Алешка, собиравший деньги, шепотом спросил у деда:
— С еврея брать?
— Конечно, а как же, — весело ответил Афанасий Кузьмич и громко проговорил: — Значит, один через все местечко с флагом ходил?
— Конечно, один, — убежденно сказал Силантьев, точно он тому был свидетель.
— Слыхал, Василий Сергеевич, как человек рассказывал? — спросил Афанасий Кузьмич.

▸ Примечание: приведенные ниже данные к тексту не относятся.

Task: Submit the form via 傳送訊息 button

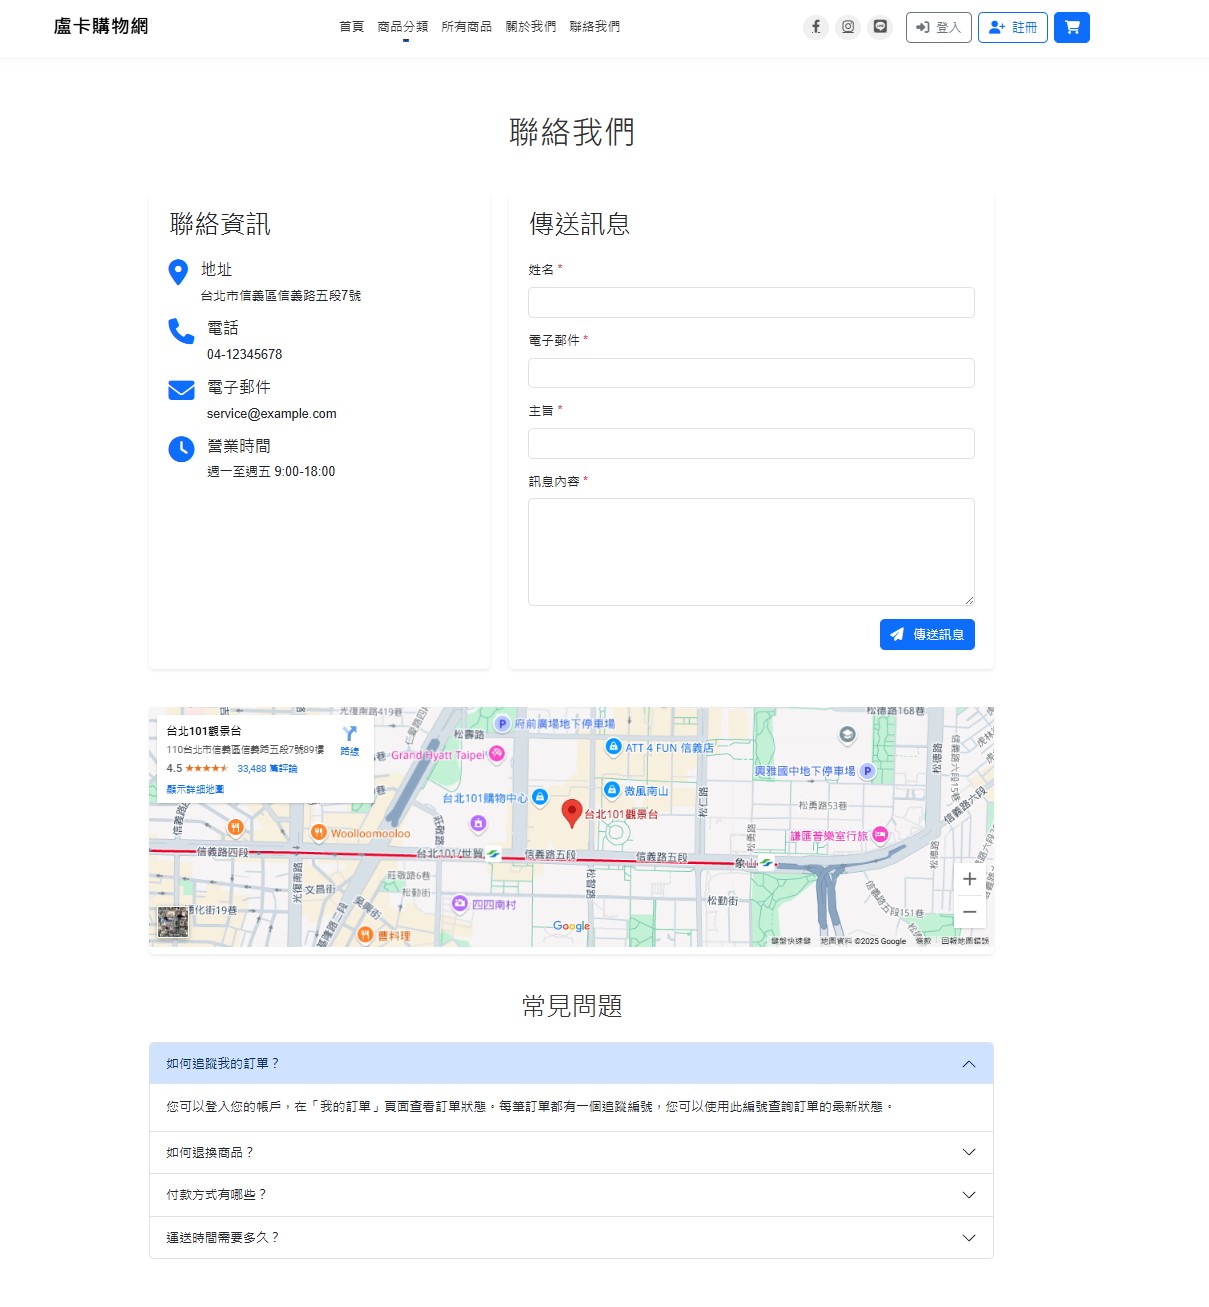Action: pyautogui.click(x=927, y=634)

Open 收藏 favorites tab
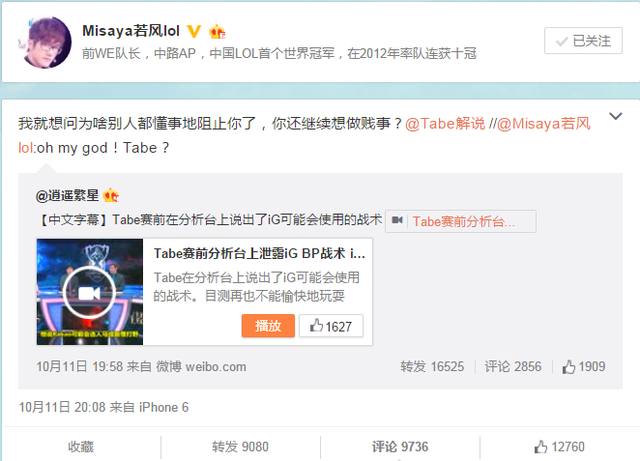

Мьята молча поглядел на него и кивнул.
Выпили в этот вечер немного, и закуска была совсем небогатая — хлеб и селедка, но время прошло в хорошем разговоре. Говорили о работе не так, как говорят о ней каждый день, вспоминали о столкновениях с инженерами, вспоминали про пятый год. Большое впечатление произвел на Степана рассказ Павлова про работу пековщиков. Степан слышал и раньше, что работа пековщиков считается самой проклятой, хуже работы в шахтных проходках или в шлачной камере под нагревательными печами, слышал, что в пековщики идут люди, не боящиеся смерти, все потерявшие, одинокие. И он удивился, узнав, что милый ему Павлов больше года работал на коксобензольном заводе пековщиком.
— А зачем пошел ты? — спросили одновременно Силантьев и Очкасов.
— Пошел? Не знаешь разве, отчего пошел? — отвечал немного картавым, грустным голосом Павлов. — Некуда было идти — пошел в пековщики.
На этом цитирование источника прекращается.